Osheaga - Bain de foule et voyage temporel

The Cure: è la tête du groupe depuis les débuts, à la fin des années 1970, le légendaire Robert Smith n'a pas perdu sa fougue d'antan, malgré l'âge.
Photo: Annik MH de Carufel -Le Devoir The Cure: è la tête du groupe depuis les débuts, à la fin des années 1970, le légendaire Robert Smith n'a pas perdu sa fougue d'antan, malgré l'âge.

La première journée de la mouture 2013 du festival Osheaga s'est terminée entre souvenirs et relève. Retour sur les grosses pointures d'une soirée mouvementée, qui témoigne de l'importance commerciale de l'événement.

Le triomphe du Phoenix

À en juger par la masse entassée devant la scène de la montagne, hier soir, le groupe originaire de France (qui compose néanmoins en anglais) Phoenix était très attendu. Des milliers de personnes s'étaient déplacées pour venir entendre le rock aux accents pop que propose le groupe depuis treize ans. Presque impossible de trouver des places pour s'asseoir, ou même de circuler dans la foule. À 19 h 45, heure d'entrée du groupe sur scène, les dizaines de milliers de kids présents pour leurs succès favoris frôlent le délire.

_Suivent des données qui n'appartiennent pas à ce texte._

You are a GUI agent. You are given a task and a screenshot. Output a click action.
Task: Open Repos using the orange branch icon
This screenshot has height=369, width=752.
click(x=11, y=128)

Les Versaillais ont alterné leur plus ancien matériel, comme If I Ever Feel Better, à de nouvelles pièces de leur dernier album, Bankrupt!. Mais c'est quand le chanteur Thomas Mars a entonné les premiers vers de Lisztomania, pièce issue de l'album Wolfgang Amadeus Phoenix, que le public s'est montré le plus enthousiaste.

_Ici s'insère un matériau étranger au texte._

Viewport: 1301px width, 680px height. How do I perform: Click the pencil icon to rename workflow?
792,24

Il faut bien dire que les membres du groupe, et surtout son leader, ont donné aux fans de quoi célébrer. Généreux sur scène, Mars en est même sorti brièvement pour faire son tour dans la foule compacte, avec petit intermède de crowdsurfing. La lente tombée du jour permettait d'apprécier un travail impressionnant au niveau de l'éclairage de scène. La performance de Phoenix restera sans doute dans les mémoires comme un moment fort de cette première journée.

Place aux doux vieillards

Suivant la joyeuse bande de France, c'était au tour de la Grande-Bretagne (avec une délégation plutôt populeuse sur les scènes cette année, d'ailleurs) d'être représentée. Les demi-dieux du new wave The Cure remportent le titre de prestation nostalgie de la journée.

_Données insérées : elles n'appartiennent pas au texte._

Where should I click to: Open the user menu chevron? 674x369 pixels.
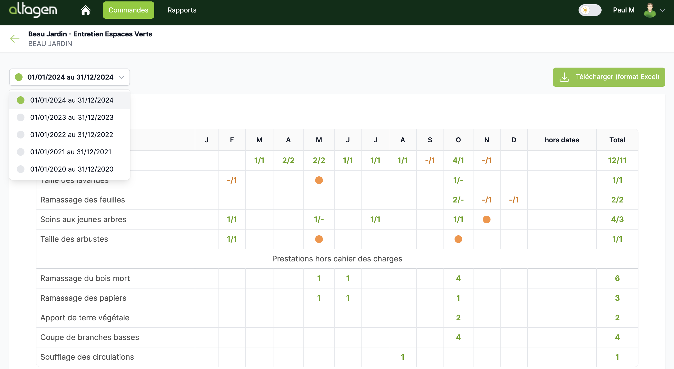[662, 10]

À la tête du groupe depuis les débuts, à la fin des années 1970, le légendaire Robert Smith n'a pas perdu sa fougue d'antan, malgré l'âge. On est pourtant en droit de se questionner sur le bien-fondé de conserver l'allure chevelure en épis + khôl noir étampé généreusement sur la paupière, à un âge aussi vénérable. Mais comme le dit le dicton, il faut rendre à Rockstar ce qui appartient à Rockstar, et l'humble équipe du Devoir serait bien à mal de se moquer d'un tel monument musical.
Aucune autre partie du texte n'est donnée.